Stored data
.....

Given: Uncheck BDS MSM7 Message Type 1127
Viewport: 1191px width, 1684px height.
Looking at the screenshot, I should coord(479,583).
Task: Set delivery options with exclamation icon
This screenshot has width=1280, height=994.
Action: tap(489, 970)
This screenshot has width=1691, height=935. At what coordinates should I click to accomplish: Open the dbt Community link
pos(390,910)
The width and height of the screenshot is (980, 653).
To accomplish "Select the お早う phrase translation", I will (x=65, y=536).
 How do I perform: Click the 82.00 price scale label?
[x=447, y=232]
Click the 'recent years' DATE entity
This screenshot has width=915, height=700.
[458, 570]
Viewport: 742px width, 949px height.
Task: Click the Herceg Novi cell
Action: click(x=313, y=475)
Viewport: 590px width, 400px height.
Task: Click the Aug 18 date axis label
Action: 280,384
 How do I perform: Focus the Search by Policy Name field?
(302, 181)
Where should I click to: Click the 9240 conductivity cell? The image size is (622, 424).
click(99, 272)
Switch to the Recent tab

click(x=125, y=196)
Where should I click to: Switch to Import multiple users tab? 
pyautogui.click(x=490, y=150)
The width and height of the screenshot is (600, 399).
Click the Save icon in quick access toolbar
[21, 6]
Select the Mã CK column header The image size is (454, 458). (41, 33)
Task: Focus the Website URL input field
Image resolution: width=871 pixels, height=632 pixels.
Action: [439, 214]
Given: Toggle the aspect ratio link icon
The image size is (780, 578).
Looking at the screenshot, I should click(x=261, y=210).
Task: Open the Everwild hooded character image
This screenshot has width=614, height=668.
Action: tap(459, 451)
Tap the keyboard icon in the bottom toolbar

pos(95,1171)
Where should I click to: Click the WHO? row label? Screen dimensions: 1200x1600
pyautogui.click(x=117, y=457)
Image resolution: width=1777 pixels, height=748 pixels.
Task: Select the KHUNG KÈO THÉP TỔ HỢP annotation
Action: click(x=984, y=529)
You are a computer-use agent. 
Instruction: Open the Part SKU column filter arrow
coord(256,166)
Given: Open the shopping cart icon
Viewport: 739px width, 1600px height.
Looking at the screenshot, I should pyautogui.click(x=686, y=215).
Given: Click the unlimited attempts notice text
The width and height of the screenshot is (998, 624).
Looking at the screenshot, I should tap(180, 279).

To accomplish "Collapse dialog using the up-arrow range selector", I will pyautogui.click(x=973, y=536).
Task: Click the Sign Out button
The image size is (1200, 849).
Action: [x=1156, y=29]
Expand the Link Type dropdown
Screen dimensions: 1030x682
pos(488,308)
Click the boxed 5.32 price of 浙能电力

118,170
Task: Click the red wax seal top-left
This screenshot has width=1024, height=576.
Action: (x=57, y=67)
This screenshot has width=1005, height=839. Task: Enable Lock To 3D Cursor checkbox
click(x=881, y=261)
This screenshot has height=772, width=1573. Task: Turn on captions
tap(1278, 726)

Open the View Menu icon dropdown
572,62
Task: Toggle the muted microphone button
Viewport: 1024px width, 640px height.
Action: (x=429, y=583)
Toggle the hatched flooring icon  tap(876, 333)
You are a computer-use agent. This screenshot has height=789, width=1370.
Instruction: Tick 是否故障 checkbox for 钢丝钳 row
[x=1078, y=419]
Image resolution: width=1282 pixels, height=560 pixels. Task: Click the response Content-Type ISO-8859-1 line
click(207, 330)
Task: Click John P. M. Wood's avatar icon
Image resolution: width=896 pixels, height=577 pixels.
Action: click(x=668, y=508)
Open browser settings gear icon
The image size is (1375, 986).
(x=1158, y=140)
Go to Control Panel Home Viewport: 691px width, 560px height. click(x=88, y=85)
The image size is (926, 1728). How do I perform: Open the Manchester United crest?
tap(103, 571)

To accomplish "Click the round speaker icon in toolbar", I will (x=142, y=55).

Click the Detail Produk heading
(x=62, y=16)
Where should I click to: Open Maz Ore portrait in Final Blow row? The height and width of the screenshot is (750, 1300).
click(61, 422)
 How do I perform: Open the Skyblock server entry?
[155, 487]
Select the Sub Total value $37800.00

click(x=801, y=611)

.....

[Task details]:
The answer must be every line of the data that holds the word "Toggle".

[Answer to this problem]:
Given: Toggle the aspect ratio link icon
Task: Toggle the muted microphone button
Toggle the hatched flooring icon  tap(876, 333)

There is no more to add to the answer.